* BEGIN ITEMS *

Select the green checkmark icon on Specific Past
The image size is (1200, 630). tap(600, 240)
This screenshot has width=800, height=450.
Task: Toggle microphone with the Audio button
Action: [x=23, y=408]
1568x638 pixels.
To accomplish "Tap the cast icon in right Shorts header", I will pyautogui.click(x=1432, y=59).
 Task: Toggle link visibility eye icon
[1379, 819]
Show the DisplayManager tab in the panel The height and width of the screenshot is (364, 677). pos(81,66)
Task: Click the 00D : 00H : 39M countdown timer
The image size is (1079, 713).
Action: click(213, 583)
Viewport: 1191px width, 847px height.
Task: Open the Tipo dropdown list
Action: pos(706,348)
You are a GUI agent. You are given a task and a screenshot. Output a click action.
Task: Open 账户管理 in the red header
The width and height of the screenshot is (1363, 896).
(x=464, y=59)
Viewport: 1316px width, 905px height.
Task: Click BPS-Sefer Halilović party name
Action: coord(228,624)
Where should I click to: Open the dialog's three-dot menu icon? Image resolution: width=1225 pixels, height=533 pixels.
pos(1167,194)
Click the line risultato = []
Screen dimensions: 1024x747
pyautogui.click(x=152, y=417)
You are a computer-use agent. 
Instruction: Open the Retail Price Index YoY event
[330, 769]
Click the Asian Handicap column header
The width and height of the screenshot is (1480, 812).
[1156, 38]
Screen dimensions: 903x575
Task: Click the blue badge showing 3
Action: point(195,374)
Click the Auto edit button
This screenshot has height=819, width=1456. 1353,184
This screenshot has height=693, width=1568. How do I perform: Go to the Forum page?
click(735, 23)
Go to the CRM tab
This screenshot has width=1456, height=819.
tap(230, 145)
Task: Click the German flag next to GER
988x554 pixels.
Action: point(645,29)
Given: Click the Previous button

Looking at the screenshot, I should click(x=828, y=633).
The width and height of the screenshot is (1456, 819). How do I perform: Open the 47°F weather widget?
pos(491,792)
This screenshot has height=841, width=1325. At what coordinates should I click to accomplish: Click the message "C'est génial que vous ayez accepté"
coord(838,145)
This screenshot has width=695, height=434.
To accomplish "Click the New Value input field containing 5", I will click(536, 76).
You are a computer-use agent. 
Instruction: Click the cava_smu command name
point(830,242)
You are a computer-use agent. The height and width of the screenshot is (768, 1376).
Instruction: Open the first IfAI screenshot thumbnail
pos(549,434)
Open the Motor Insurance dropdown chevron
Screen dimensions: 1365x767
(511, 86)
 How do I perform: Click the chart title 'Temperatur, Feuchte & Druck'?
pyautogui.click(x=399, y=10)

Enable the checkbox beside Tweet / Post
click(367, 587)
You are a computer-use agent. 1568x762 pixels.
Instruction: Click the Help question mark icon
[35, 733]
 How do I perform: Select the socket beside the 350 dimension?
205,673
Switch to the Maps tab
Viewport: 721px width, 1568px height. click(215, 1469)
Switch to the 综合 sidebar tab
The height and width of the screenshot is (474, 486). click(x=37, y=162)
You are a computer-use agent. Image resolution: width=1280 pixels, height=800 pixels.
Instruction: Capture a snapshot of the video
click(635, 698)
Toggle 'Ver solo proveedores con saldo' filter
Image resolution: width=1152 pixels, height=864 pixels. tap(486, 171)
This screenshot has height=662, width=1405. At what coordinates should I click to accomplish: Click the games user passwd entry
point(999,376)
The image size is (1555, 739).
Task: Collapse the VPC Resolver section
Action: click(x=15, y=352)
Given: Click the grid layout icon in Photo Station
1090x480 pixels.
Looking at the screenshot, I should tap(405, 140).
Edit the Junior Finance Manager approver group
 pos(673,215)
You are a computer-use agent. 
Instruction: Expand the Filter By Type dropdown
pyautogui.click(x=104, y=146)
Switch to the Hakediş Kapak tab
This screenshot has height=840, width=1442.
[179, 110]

* END ITEMS *

▶ WORK TO COMPLETE: Find every line in the data above that contains the string "pyautogui" and copy each of those lines in full. Case matters, so a line with the string in a different case does not count.

▶ THE RESPONSE:
To accomplish "Tap the cast icon in right Shorts header", I will pyautogui.click(x=1432, y=59).
pyautogui.click(x=152, y=417)
pyautogui.click(x=399, y=10)
pyautogui.click(x=104, y=146)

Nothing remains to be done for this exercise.